Removing a Broken Endodontic File

Anyone performing endodontics occasionally has a separated instrument. This case was referred for removal of a separated instrument.

The file is in the MB#2 canal. Since it is in the upper third of the canal, good visualization with a microscope and proper ultrasonic technique will make this file removal possible.

After finding the file, careful ultrasonic instrumention is used to remove dentin around the file - opening up the MB groove. This is done carefully without touching the file itself. We want to expose 2-3 mm of the file before we begin vibrating the file itself.
Too much contact with the file in this early stage can cause a coronal piece of the file to break off, making it more difficult.

video

Once the coronal coronal 2-3mm of the file has been accessed, the ultrasonic is placed on the most apical part of the file to begin vibrating it. This should loosen the file and vibrate it out. If the file breaks again, then repeat step one.

The file was removed and the MB#2 canal instrumented.

Removal of the separated instrument complete.

Use of an operating microscope is essential in effective removal of a separated instrument.

6 comments:

Dr. Kriti Maroli said...

All sounds good in case of a large instrument like this one broken in the middle third, What looks difficult to me is the classic case of a protaper F2 breakage, 2 mm in length at the apical third. Exposing it or troughing the dentin around it is difficult as the ultrasonic tips cuts through the root dentin there. What would you prefer to do in such a case?

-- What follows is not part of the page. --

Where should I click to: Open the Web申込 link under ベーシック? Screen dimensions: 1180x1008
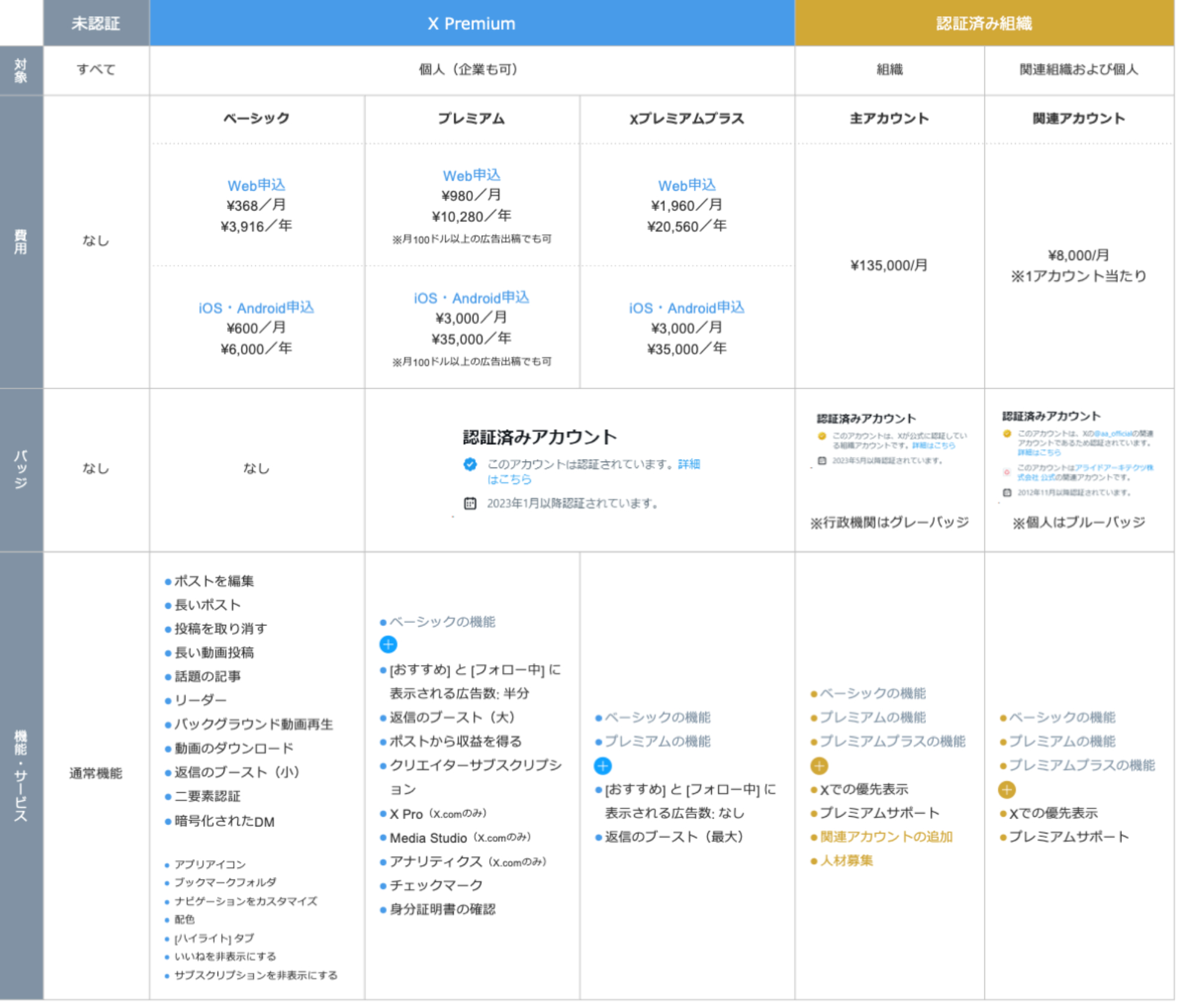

Jason J. Hales D.D.S., M.S. said...

A breakage in the apical third is very challenging, especially if there is curvature of the root.
If I can visualize the file, I'll take an ultrasonic after it. Sometimes I'll even bend the ultrasonic tip slightly. However if there is risk of perforation, I stop. If I suspect I will be doing an endodontic surgery, sometimes, I'll obturate that canal with MTA.

Anonymous said...

Did you finish the case, or did you send the patient back to the referring GP for him/her to finish it?

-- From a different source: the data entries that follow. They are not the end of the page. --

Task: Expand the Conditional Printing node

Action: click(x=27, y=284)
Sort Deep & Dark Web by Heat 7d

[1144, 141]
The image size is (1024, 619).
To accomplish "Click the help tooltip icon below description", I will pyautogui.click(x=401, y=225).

Jason J. Hales D.D.S., M.S. said...

In this specific case, the patient requested to return to her G.P. for insurance purposes, despite our recommendation to complete treatment at the same time.

Anonymous said...

I broke an F1 protaper file at the apical third of the canal. at the last 3mm. it is very curved. what is the next step for me? do i obturate that canal with guttapercha? or does the patient need surgery? how do i prepare the rest of the canal length?

Jason J. Hales D.D.S., M.S. said...

Dear Anonymous,

If an F1 separated in the apical third of a very curved canal, it's not likely it will be retrieved. I would clean the canal up to the file with copious irrigation. Then I would inform the patient that there has been a separation. Then I would put the patient on recall. If the canal was irrigated well before the separation, you may not have any problem. I would not plan a surgery unless there is failure to heal following recall.
I would explain to the patient that the file can be removed surgically, but it only makes sense to do that if there is failure to heal.